Continuano ad essere parecchie le indiscrezioni in merito al caso legato all’attentato subito dal giornalista e conduttore di Report, Sigfrido Ranucci. Oltre alla pista “politica”, nelle ultime ore sono emerse delle voci in riferimento alle cifre che sarebbero state pagate al commando che ha piazzato la bomba ai danni dell’uomo.

Attentato a Sigfrido Ranucci: i dettagli sulla bomba
Come è possibile leggere sull’edizione romana del Corriere della Sera, in merito all’attentato subito da Sigfrido Ranucci sarebbero emersi nuovi dettagli. Il quotidiano ha fatto sapere che sul versante degli approfondimenti investigativi, si stanno cercando ancora diverse risposte per avere il quadro della situazione al completo.
Un aspetto che sembra essere stato delineato, però, riguarda quello legato al reclutamento delle persone per piazzare la bomba e, in questa ottica, anche a quanto queste persone sarebbero state pagate per farlo.

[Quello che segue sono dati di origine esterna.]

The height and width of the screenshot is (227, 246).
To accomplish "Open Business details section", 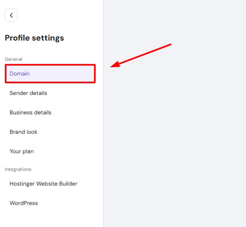I will (x=50, y=112).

Le cifre al commando per la bomba
Stando al Corriere “dalle verifiche dei carabinieri del nucleo investigativo si ricava un dato da contestualizzare: il reclutamento dei quattro ‘manovali’ arrestati – Antonio Passariello e Pellegrino D’Avino, Saverio Mutone e Marika De Filippis – sarebbe costato poco più di 5 mila euro, certamente sotto i 10 mila”.

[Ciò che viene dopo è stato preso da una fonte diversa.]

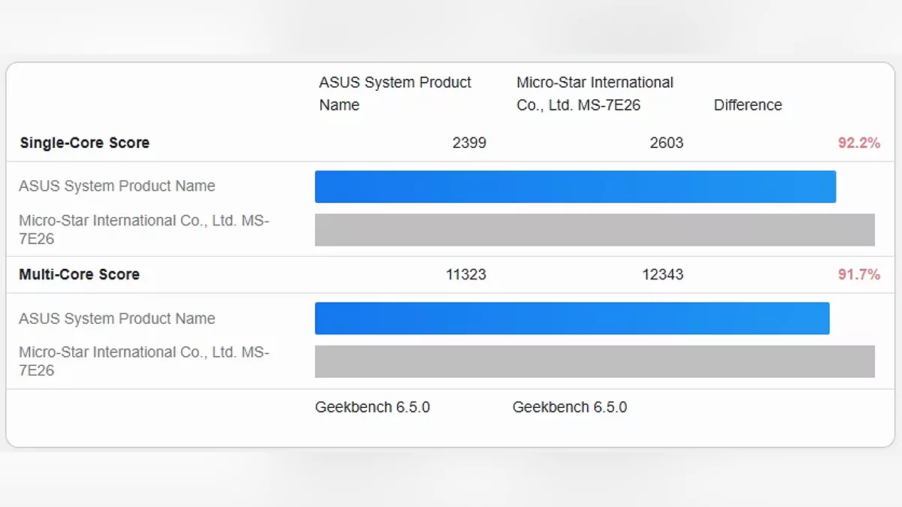This screenshot has height=507, width=902.
Task: Select the Difference column header
Action: coord(748,105)
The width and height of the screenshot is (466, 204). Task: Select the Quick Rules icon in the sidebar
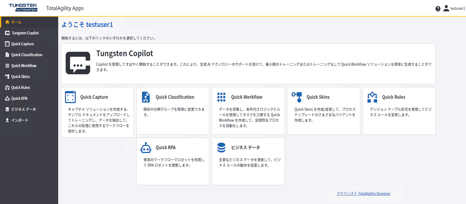(x=7, y=87)
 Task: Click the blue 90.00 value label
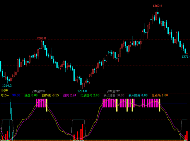tap(16, 95)
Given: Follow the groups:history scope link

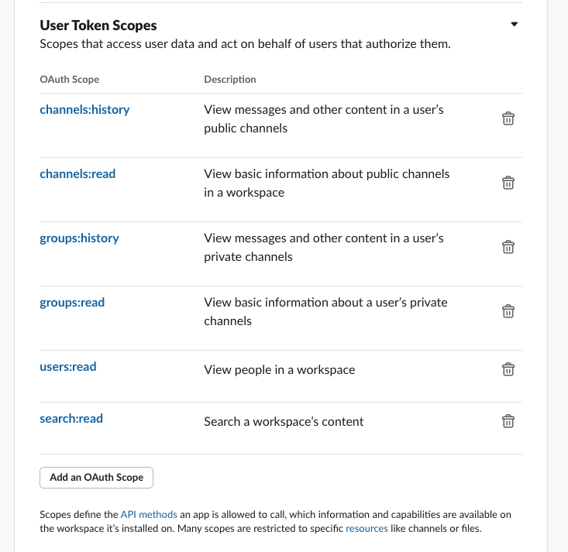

Questa cifra sarebbe venuta fuori confrontando i dati emersi dalle “ammissioni” e dal “calcolo investigativo”. Altro dettagli riguarda una parte dei soldi ricevuti per l’attentato che “sarebbe stata spesa da due degli arrestati nel corso di una vacanza in Sicilia”. Ad ogni modo, come evidenziato sempre dal Corriere, l’operazione ai danni di Ranucci è stata “di bassa manovalanza – anche sotto il profilo economico – alla portata di tutti o quasi. Incluso il sospettato numero uno, quel Lavitola che per i pm Carlo Villani e Edoardo De Santis avrebbe orchestrato il blitz per ragioni tutte da individuare”. Proprio su Lavitola, va detto, “è prevista l’analisi del contenuto dei supporti informatici sequestrati nel corso della perquisizione” all’uomo.